Well, diary, you can guess the rest. I went out with Drew all summer. Warm days, and even warmer nights. Beaches, and barbeques, and the drive in movies. The loving little things we whispered to one another. . and all winter and Christmas. Laughing in the snow. Snuggling together and making love in front of the fireplace. And I thought everything was great. Until that horrible day.

I can still remember that shocked, horrified, panicked look on his face.

"What do you mean, you're pregnant? You can't be!"

But I was. Almost three months along.

He didn't want it.

He didn't want me.

I blocked out the awful things he said, about it not being his, trying to trap him into marriage, why didn't I get rid of it…
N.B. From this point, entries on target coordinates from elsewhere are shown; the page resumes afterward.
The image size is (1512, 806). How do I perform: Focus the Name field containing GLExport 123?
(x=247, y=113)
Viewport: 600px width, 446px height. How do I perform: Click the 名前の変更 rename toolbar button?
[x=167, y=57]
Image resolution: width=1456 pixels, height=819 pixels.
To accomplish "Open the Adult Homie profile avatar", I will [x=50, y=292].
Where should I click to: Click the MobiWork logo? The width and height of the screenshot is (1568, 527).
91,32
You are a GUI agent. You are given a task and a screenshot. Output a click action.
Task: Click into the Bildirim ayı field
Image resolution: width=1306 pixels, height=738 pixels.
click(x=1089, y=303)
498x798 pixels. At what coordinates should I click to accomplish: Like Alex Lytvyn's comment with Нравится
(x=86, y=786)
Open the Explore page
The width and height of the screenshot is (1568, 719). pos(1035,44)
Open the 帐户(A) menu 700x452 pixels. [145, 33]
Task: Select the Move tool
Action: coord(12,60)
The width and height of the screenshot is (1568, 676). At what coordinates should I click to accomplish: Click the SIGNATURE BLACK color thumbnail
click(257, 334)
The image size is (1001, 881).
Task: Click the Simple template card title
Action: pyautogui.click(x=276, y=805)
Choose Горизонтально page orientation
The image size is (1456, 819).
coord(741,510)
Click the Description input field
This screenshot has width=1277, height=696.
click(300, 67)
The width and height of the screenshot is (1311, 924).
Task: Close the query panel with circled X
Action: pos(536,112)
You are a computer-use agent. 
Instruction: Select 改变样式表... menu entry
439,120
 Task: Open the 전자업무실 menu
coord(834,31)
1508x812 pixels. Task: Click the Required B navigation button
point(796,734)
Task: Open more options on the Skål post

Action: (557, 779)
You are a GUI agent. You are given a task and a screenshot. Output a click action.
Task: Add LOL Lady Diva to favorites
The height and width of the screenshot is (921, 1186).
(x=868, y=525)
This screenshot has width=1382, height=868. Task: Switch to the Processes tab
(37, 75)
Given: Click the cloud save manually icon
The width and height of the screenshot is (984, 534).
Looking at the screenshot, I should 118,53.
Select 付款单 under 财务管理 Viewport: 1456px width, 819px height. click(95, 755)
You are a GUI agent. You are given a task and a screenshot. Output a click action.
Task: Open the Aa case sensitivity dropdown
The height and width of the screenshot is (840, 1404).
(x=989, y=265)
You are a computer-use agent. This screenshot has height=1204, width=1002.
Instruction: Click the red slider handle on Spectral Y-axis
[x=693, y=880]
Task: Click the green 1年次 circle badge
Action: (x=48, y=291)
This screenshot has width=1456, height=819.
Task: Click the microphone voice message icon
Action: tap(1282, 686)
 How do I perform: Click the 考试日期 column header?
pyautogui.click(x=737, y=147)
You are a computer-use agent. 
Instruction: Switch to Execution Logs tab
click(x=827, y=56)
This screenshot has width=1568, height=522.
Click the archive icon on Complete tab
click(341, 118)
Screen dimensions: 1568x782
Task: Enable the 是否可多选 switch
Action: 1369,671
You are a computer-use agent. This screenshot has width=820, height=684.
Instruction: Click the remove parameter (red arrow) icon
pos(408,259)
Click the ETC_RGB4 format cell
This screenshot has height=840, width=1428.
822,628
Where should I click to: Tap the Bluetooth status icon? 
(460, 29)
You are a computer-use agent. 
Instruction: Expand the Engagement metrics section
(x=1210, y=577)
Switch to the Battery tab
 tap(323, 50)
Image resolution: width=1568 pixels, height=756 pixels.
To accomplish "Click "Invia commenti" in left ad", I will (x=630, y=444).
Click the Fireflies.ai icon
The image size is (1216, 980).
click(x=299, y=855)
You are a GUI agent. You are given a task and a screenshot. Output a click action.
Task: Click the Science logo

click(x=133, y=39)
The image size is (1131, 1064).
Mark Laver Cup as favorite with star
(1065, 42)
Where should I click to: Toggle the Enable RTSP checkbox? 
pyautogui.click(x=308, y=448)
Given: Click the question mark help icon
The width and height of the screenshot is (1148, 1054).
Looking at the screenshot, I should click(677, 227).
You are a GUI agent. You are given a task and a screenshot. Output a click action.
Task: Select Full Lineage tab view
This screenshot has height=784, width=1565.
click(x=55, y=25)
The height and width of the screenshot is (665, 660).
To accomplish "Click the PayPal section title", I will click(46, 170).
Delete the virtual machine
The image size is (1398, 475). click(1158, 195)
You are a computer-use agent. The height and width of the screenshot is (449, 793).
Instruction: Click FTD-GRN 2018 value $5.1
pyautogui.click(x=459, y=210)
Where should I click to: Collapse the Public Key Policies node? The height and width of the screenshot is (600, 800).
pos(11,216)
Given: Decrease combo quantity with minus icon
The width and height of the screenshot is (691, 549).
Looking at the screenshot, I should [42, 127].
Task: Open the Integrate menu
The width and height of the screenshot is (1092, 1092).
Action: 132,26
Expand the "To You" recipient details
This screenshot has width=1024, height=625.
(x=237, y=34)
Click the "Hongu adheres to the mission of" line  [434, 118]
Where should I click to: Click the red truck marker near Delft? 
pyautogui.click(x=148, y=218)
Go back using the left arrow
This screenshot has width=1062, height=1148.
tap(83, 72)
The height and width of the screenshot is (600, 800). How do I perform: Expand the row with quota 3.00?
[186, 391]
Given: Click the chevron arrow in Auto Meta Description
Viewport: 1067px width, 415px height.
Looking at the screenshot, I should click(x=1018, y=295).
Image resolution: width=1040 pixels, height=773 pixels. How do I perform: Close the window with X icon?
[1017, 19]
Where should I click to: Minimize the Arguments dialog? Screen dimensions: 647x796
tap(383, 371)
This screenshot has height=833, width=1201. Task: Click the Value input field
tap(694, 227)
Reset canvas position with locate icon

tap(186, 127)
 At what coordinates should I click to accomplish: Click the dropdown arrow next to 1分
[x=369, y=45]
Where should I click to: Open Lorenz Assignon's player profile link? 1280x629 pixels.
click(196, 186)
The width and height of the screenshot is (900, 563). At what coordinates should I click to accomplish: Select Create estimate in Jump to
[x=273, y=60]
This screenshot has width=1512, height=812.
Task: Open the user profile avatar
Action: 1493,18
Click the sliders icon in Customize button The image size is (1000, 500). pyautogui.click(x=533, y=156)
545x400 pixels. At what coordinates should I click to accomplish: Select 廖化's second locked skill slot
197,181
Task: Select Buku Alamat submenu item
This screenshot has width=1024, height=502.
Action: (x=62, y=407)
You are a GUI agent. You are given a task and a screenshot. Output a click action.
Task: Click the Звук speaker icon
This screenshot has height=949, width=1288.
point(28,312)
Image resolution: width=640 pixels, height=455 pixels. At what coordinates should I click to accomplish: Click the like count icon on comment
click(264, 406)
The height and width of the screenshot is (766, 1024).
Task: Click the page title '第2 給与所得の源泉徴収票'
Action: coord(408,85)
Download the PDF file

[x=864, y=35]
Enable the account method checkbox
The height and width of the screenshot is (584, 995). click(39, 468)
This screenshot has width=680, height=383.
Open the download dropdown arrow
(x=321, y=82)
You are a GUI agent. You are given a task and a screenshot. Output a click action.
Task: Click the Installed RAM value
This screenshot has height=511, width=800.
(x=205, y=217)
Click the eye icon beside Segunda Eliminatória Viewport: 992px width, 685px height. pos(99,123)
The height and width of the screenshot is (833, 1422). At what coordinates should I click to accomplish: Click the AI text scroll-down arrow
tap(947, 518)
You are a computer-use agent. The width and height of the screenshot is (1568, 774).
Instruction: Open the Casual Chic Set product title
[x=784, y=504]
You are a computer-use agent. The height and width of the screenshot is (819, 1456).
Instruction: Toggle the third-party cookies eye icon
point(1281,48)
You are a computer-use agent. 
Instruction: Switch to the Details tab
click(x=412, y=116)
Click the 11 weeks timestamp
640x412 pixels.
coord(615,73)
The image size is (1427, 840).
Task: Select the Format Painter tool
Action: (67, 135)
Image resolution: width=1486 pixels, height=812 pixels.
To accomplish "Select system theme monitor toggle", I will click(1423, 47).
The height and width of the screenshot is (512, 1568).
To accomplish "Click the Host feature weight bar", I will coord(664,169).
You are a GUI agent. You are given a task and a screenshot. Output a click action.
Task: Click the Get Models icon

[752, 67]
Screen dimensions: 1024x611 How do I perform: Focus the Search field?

My sister was my savior. My sister took over. My wonderful, darling sister.

She told father. Father, who wouldn't speak to me after that day.
I can still close my eyes and remember the look of horror and disgust on his face.

And the yelling.

She said she would 'adopt' the baby. . Until I got on my feet again.

I can still remember the day he was born like it was yesterday.

Beautiful blue eyes. The softest, downiest head of hair.

I just wanted to kiss his little toes forever.

And my sister had him for the first few weeks.

And then months.

And I just couldn't take it anymore.

The shame and guilt my father made me feel.

The worry about what I was going to do.

How I was going to support myself.

I couldn't even take care of my own baby.

The anger.

At myself.

At Drew.

Michael was my only refuge.

My sweet Michael who would never betray me, never let me down.

I knew that I loved my baby so much, but he would have a better chance with my sister looking after him.

So I did it.

I gave my darling baby Daniel to my sister Claire.